Letter to the Editor. Astigmatism after sutureless cataract surgery
I read the current Community Eye Health (Issue 48) with a lot of interest as these are the issues we deal with daily. An aspect which I feel needs further discussion is astigmatism after the sutureless surgery. Some claim that this gives more against-the-rule astigmatism and hence recommend that at least one suture will give more of a with-the-rule astigmatism. Question: is this true and is this of any consequence to the quality of life for the patient?
Editor’s note: A member of our editorial committee, Dr David Yorston, has kindly agreed to respond to this question.
Dr Githeko raises an interesting point. The sutureless wound leads to a flattening of the cornea in the direction of the wound. If it is placed superiorly, the cornea will be flatter along the vertical axis than along the horizontal. This causes “against the rule” astigmatism.
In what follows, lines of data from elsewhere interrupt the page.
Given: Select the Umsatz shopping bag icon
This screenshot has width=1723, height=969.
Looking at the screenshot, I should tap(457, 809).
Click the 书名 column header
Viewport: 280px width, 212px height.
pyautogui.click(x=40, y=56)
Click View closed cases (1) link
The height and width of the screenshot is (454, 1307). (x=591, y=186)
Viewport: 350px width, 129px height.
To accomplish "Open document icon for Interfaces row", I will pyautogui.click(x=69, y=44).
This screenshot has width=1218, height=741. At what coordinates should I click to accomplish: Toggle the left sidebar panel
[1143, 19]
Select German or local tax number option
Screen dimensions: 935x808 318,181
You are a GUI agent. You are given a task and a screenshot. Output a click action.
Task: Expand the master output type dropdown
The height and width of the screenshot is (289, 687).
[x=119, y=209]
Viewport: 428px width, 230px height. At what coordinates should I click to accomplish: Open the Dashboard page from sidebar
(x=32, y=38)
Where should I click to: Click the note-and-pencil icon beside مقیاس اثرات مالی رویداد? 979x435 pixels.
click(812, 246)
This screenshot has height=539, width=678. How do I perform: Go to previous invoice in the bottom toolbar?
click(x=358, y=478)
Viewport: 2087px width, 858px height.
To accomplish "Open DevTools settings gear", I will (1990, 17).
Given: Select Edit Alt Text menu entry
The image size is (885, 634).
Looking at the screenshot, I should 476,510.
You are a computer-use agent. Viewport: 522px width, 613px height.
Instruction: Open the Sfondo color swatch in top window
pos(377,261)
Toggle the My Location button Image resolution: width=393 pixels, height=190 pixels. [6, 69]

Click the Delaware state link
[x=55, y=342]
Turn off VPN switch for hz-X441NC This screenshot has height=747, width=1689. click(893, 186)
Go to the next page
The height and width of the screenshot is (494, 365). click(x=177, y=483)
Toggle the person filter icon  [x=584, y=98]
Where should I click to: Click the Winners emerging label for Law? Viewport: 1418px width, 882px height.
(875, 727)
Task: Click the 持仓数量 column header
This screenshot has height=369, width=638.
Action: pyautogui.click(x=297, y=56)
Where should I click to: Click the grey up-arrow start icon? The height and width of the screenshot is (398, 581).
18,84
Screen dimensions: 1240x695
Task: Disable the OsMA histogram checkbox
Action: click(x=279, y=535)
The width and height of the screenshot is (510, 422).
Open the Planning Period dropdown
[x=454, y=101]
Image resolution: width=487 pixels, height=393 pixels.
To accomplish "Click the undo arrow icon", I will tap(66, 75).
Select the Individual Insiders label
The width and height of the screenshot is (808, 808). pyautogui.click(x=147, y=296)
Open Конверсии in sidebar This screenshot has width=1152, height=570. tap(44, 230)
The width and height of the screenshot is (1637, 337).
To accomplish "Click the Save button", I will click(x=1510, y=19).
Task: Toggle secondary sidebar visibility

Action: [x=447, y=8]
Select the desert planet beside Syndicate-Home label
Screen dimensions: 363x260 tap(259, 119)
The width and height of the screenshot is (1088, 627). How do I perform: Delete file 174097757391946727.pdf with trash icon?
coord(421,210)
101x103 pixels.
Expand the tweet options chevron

Placing a suture might reduce this flattening effect. There is some evidence for this.There is some evidence for this. A 1995 paper from Berlin showed that a single suture reduced the astigmatism by 0.5D (Haberle H, Anders N, Drosch S, Pham DT, Wollensak J. See abstract on page 11 of this issue.)
However, the paper does not say if this increased the number of people with good unaided acuity. Dr Githeko asks the very pertinent question “is this of any consequence to the quality of life for the patient?” Using a stitch may reduce astigmatism, but, unless it reduces it enough to improve patients’ unaided vision, I don’t think it will improve their quality of life. On the other hand, using a stitch increases the risk of suture-related complications, such as erosion and irritation. Albrecht Hennig has pointed out that it also significantly increases the time taken to carry out the surgery, and adds to the cost.
The only way to be sure if the benefits of placing a suture outweigh the possible risks would be to perform a randomised trial.